● AIM OF THE TASK
In the entries that follow, find each line with the word "agent" and copy it.

(Saved data entries)
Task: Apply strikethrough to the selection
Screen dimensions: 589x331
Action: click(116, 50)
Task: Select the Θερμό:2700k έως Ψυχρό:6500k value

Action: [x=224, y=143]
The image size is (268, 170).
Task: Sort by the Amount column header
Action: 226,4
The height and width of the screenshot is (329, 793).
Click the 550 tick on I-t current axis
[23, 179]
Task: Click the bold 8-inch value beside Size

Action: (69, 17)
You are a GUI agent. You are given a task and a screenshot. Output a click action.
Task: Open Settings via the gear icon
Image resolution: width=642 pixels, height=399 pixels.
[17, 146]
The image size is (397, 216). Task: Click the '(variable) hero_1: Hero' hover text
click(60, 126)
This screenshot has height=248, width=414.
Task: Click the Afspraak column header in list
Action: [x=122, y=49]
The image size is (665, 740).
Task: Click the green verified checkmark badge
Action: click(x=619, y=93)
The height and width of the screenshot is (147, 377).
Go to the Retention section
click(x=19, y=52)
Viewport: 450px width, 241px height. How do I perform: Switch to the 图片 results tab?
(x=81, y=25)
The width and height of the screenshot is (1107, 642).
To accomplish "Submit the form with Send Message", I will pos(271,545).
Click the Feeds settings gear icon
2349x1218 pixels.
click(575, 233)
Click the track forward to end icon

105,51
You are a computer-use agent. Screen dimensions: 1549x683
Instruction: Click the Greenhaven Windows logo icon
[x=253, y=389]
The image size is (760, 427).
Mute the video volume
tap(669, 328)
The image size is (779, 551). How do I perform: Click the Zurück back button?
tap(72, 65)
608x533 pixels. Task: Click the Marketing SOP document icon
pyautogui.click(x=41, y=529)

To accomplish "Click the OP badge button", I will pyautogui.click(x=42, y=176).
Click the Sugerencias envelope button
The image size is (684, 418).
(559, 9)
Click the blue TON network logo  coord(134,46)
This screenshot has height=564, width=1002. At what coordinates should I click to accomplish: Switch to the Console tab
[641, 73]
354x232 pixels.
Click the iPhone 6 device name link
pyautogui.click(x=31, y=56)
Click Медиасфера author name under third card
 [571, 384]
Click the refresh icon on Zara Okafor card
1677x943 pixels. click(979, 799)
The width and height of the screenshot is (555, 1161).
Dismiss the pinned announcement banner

● RESULT OF THIS TASK
You are a GUI agent. You are given a task and a screenshot. Output a click action.
You are a computer-use agent. Screen dimensions: 1549x683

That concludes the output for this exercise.